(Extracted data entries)
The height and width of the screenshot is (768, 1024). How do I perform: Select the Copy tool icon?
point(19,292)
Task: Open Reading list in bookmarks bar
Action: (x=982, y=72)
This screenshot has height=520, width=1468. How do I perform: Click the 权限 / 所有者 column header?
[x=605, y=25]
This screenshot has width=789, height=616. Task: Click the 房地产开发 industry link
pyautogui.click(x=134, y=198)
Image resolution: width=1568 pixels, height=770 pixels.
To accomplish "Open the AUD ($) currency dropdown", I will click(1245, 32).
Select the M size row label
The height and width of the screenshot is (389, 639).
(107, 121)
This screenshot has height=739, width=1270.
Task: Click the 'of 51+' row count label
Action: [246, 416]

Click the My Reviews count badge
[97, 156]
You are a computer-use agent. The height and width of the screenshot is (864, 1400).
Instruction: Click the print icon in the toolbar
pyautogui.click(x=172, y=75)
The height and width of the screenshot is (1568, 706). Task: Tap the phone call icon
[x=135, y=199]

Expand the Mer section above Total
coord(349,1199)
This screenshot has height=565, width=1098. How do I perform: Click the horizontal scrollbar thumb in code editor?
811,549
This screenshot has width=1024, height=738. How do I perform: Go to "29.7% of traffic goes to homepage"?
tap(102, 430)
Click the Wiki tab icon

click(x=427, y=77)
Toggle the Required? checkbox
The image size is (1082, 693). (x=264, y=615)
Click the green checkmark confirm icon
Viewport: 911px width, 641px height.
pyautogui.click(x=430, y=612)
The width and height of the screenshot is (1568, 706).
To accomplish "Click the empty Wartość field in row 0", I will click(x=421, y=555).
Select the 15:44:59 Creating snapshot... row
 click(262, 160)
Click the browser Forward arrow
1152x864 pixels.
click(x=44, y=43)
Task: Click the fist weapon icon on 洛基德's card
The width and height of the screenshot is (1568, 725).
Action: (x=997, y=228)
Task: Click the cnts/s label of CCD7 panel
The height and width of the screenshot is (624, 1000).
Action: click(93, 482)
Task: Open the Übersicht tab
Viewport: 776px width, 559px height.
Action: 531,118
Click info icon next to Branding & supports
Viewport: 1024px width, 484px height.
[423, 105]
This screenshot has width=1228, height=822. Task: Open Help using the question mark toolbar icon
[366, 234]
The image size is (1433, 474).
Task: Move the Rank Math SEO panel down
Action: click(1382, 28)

## What the exercise asks
Repeat, exactly and in full, the records shown above.

## Written reply
The height and width of the screenshot is (768, 1024). How do I perform: Select the Copy tool icon?
point(19,292)
Task: Open Reading list in bookmarks bar
Action: (x=982, y=72)
This screenshot has height=520, width=1468. How do I perform: Click the 权限 / 所有者 column header?
[x=605, y=25]
This screenshot has width=789, height=616. Task: Click the 房地产开发 industry link
pyautogui.click(x=134, y=198)
Image resolution: width=1568 pixels, height=770 pixels.
To accomplish "Open the AUD ($) currency dropdown", I will click(1245, 32).
Select the M size row label
The height and width of the screenshot is (389, 639).
(107, 121)
This screenshot has height=739, width=1270.
Task: Click the 'of 51+' row count label
Action: [246, 416]

Click the My Reviews count badge
[97, 156]
You are a computer-use agent. The height and width of the screenshot is (864, 1400).
Instruction: Click the print icon in the toolbar
pyautogui.click(x=172, y=75)
The height and width of the screenshot is (1568, 706). Task: Tap the phone call icon
[x=135, y=199]

Expand the Mer section above Total
coord(349,1199)
This screenshot has height=565, width=1098. How do I perform: Click the horizontal scrollbar thumb in code editor?
811,549
This screenshot has width=1024, height=738. How do I perform: Go to "29.7% of traffic goes to homepage"?
tap(102, 430)
Click the Wiki tab icon

click(x=427, y=77)
Toggle the Required? checkbox
The image size is (1082, 693). (x=264, y=615)
Click the green checkmark confirm icon
Viewport: 911px width, 641px height.
pyautogui.click(x=430, y=612)
The width and height of the screenshot is (1568, 706).
To accomplish "Click the empty Wartość field in row 0", I will click(x=421, y=555).
Select the 15:44:59 Creating snapshot... row
 click(262, 160)
Click the browser Forward arrow
1152x864 pixels.
click(x=44, y=43)
Task: Click the fist weapon icon on 洛基德's card
The width and height of the screenshot is (1568, 725).
Action: (x=997, y=228)
Task: Click the cnts/s label of CCD7 panel
The height and width of the screenshot is (624, 1000).
Action: click(93, 482)
Task: Open the Übersicht tab
Viewport: 776px width, 559px height.
Action: 531,118
Click info icon next to Branding & supports
Viewport: 1024px width, 484px height.
[423, 105]
This screenshot has width=1228, height=822. Task: Open Help using the question mark toolbar icon
[366, 234]
The image size is (1433, 474).
Task: Move the Rank Math SEO panel down
Action: click(1382, 28)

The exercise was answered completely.